Start of Block
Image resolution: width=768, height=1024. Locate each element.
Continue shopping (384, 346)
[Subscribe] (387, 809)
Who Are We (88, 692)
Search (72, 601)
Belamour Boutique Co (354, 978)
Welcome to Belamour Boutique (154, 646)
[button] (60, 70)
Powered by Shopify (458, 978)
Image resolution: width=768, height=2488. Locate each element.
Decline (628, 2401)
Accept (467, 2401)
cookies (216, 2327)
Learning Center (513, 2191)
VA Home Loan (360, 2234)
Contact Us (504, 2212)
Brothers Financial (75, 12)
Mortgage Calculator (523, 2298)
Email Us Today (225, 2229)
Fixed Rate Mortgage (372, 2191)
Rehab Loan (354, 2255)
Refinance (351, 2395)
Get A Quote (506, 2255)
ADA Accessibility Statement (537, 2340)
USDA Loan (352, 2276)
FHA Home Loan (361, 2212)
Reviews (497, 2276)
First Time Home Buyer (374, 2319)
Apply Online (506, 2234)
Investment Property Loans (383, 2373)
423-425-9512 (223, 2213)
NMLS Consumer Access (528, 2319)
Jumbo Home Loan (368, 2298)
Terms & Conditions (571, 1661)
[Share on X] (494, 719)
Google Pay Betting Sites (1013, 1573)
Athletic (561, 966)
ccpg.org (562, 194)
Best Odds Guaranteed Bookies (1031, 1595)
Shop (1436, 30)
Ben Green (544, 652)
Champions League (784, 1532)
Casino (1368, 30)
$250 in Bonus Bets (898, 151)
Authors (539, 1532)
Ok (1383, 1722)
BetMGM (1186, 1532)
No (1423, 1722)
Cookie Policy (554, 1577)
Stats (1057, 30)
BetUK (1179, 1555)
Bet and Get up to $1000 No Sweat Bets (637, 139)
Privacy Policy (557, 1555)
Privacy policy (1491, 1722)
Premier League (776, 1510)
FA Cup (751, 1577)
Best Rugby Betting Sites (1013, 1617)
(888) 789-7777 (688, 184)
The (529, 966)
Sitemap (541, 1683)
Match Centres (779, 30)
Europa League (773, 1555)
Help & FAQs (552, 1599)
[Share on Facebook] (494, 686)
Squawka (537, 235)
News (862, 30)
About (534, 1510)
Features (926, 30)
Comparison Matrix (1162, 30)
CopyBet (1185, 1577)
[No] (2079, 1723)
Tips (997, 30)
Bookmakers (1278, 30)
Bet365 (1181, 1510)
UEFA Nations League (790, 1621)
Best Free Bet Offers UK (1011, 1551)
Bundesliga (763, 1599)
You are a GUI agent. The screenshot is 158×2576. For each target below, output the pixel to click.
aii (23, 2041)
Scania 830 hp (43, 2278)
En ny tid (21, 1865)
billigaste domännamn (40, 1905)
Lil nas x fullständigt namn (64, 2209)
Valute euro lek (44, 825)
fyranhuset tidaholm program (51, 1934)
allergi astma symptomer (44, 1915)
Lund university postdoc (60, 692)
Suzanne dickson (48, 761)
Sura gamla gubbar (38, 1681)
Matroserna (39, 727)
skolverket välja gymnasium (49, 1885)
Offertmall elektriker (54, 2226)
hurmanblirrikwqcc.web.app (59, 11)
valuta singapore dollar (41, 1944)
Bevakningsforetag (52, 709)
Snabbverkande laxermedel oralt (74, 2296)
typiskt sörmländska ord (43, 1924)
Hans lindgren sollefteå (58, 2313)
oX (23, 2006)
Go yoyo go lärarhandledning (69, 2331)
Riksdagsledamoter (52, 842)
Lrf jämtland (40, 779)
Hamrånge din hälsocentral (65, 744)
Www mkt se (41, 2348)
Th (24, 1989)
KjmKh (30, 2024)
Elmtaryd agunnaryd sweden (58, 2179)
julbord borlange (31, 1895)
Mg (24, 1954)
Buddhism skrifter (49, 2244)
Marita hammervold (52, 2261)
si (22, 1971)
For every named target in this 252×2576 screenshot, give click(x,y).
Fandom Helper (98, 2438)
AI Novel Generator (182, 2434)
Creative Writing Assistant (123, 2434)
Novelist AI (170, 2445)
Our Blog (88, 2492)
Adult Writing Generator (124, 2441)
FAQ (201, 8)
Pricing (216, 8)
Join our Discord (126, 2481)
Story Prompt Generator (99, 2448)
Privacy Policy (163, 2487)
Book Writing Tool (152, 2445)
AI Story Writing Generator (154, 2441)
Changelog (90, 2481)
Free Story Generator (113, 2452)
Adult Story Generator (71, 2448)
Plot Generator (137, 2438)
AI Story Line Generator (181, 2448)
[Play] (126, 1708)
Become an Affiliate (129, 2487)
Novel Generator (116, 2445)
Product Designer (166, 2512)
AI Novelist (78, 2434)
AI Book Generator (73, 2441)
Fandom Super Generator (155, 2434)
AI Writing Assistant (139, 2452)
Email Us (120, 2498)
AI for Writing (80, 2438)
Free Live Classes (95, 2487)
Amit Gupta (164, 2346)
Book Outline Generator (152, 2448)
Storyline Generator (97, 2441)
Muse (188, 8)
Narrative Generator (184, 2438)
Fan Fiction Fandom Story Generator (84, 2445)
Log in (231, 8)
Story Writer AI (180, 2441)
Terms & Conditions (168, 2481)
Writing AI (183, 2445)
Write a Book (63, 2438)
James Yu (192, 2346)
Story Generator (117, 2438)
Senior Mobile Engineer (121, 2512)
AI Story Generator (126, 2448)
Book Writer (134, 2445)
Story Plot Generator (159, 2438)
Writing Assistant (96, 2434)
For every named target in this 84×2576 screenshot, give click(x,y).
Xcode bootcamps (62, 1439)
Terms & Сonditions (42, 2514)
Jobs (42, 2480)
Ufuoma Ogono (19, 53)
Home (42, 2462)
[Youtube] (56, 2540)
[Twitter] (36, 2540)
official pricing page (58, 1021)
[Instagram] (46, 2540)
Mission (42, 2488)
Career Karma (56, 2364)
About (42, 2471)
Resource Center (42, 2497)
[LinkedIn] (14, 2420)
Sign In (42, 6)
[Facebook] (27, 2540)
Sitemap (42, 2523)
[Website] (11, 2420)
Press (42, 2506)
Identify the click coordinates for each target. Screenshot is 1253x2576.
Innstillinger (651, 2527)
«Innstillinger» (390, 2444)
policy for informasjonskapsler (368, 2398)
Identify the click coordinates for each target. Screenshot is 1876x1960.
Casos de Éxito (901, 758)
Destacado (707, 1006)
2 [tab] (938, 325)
End of Block
WHAT YOU WILL DO:
Return every record, word for word.

WRITTEN RESPONSE:
Image resolution: width=768, height=1024. Locate each element.
Continue shopping (384, 346)
[Subscribe] (387, 809)
Who Are We (88, 692)
Search (72, 601)
Belamour Boutique Co (354, 978)
Welcome to Belamour Boutique (154, 646)
[button] (60, 70)
Powered by Shopify (458, 978)
Image resolution: width=768, height=2488. Locate each element.
Decline (628, 2401)
Accept (467, 2401)
cookies (216, 2327)
Learning Center (513, 2191)
VA Home Loan (360, 2234)
Contact Us (504, 2212)
Brothers Financial (75, 12)
Mortgage Calculator (523, 2298)
Email Us Today (225, 2229)
Fixed Rate Mortgage (372, 2191)
Rehab Loan (354, 2255)
Refinance (351, 2395)
Get A Quote (506, 2255)
ADA Accessibility Statement (537, 2340)
USDA Loan (352, 2276)
FHA Home Loan (361, 2212)
Reviews (497, 2276)
First Time Home Buyer (374, 2319)
Apply Online (506, 2234)
Investment Property Loans (383, 2373)
423-425-9512 (223, 2213)
NMLS Consumer Access (528, 2319)
Jumbo Home Loan (368, 2298)
Terms & Conditions (571, 1661)
[Share on X] (494, 719)
Google Pay Betting Sites (1013, 1573)
Athletic (561, 966)
ccpg.org (562, 194)
Best Odds Guaranteed Bookies (1031, 1595)
Shop (1436, 30)
Ben Green (544, 652)
Champions League (784, 1532)
Casino (1368, 30)
$250 in Bonus Bets (898, 151)
Authors (539, 1532)
Ok (1383, 1722)
BetMGM (1186, 1532)
No (1423, 1722)
Cookie Policy (554, 1577)
Stats (1057, 30)
BetUK (1179, 1555)
Bet and Get up to $1000 No Sweat Bets (637, 139)
Privacy Policy (557, 1555)
Privacy policy (1491, 1722)
Premier League (776, 1510)
FA Cup (751, 1577)
Best Rugby Betting Sites (1013, 1617)
(888) 789-7777 (688, 184)
The (529, 966)
Sitemap (541, 1683)
Match Centres (779, 30)
Europa League (773, 1555)
Help & FAQs (552, 1599)
[Share on Facebook] (494, 686)
Squawka (537, 235)
News (862, 30)
About (534, 1510)
Features (926, 30)
Comparison Matrix (1162, 30)
CopyBet (1185, 1577)
[No] (2079, 1723)
Tips (997, 30)
Bookmakers (1278, 30)
Bet365 (1181, 1510)
UEFA Nations League (790, 1621)
Best Free Bet Offers UK (1011, 1551)
Bundesliga (763, 1599)
You are a GUI agent. The screenshot is 158×2576. For each target below, output the pixel to click.
aii (23, 2041)
Scania 830 hp (43, 2278)
En ny tid (21, 1865)
billigaste domännamn (40, 1905)
Lil nas x fullständigt namn (64, 2209)
Valute euro lek (44, 825)
fyranhuset tidaholm program (51, 1934)
allergi astma symptomer (44, 1915)
Lund university postdoc (60, 692)
Suzanne dickson (48, 761)
Sura gamla gubbar (38, 1681)
Matroserna (39, 727)
skolverket välja gymnasium (49, 1885)
Offertmall elektriker (54, 2226)
hurmanblirrikwqcc.web.app (59, 11)
valuta singapore dollar (41, 1944)
Bevakningsforetag (52, 709)
Snabbverkande laxermedel oralt (74, 2296)
typiskt sörmländska ord (43, 1924)
Hans lindgren sollefteå (58, 2313)
oX (23, 2006)
Go yoyo go lärarhandledning (69, 2331)
Riksdagsledamoter (52, 842)
Lrf jämtland (40, 779)
Hamrånge din hälsocentral (65, 744)
Www mkt se (41, 2348)
Th (24, 1989)
KjmKh (30, 2024)
Elmtaryd agunnaryd sweden (58, 2179)
julbord borlange (31, 1895)
Mg (24, 1954)
Buddhism skrifter (49, 2244)
Marita hammervold (52, 2261)
si (22, 1971)
For every named target in this 252×2576 screenshot, give click(x,y).
Fandom Helper (98, 2438)
AI Novel Generator (182, 2434)
Creative Writing Assistant (123, 2434)
Novelist AI (170, 2445)
Our Blog (88, 2492)
Adult Writing Generator (124, 2441)
FAQ (201, 8)
Pricing (216, 8)
Join our Discord (126, 2481)
Story Prompt Generator (99, 2448)
Privacy Policy (163, 2487)
Book Writing Tool (152, 2445)
AI Story Writing Generator (154, 2441)
Changelog (90, 2481)
Free Story Generator (113, 2452)
Adult Story Generator (71, 2448)
Plot Generator (137, 2438)
AI Story Line Generator (181, 2448)
[Play] (126, 1708)
Become an Affiliate (129, 2487)
Novel Generator (116, 2445)
Product Designer (166, 2512)
AI Novelist (78, 2434)
AI Book Generator (73, 2441)
Fandom Super Generator (155, 2434)
AI Writing Assistant (139, 2452)
Email Us (120, 2498)
AI for Writing (80, 2438)
Free Live Classes (95, 2487)
Amit Gupta (164, 2346)
Book Outline Generator (152, 2448)
Storyline Generator (97, 2441)
Muse (188, 8)
Narrative Generator (184, 2438)
Fan Fiction Fandom Story Generator (84, 2445)
Log in (231, 8)
Story Writer AI (180, 2441)
Terms & Conditions (168, 2481)
Writing AI (183, 2445)
Write a Book (63, 2438)
James Yu (192, 2346)
Story Generator (117, 2438)
Senior Mobile Engineer (121, 2512)
AI Story Generator (126, 2448)
Book Writer (134, 2445)
Story Plot Generator (159, 2438)
Writing Assistant (96, 2434)
For every named target in this 84×2576 screenshot, give click(x,y).
Xcode bootcamps (62, 1439)
Terms & Сonditions (42, 2514)
Jobs (42, 2480)
Ufuoma Ogono (19, 53)
Home (42, 2462)
[Youtube] (56, 2540)
[Twitter] (36, 2540)
official pricing page (58, 1021)
[Instagram] (46, 2540)
Mission (42, 2488)
Career Karma (56, 2364)
About (42, 2471)
Resource Center (42, 2497)
[LinkedIn] (14, 2420)
Sign In (42, 6)
[Facebook] (27, 2540)
Sitemap (42, 2523)
[Website] (11, 2420)
Press (42, 2506)
Identify the click coordinates for each target. Screenshot is 1253x2576.
Innstillinger (651, 2527)
«Innstillinger» (390, 2444)
policy for informasjonskapsler (368, 2398)
Identify the click coordinates for each target. Screenshot is 1876x1960.
Casos de Éxito (901, 758)
Destacado (707, 1006)
2 [tab] (938, 325)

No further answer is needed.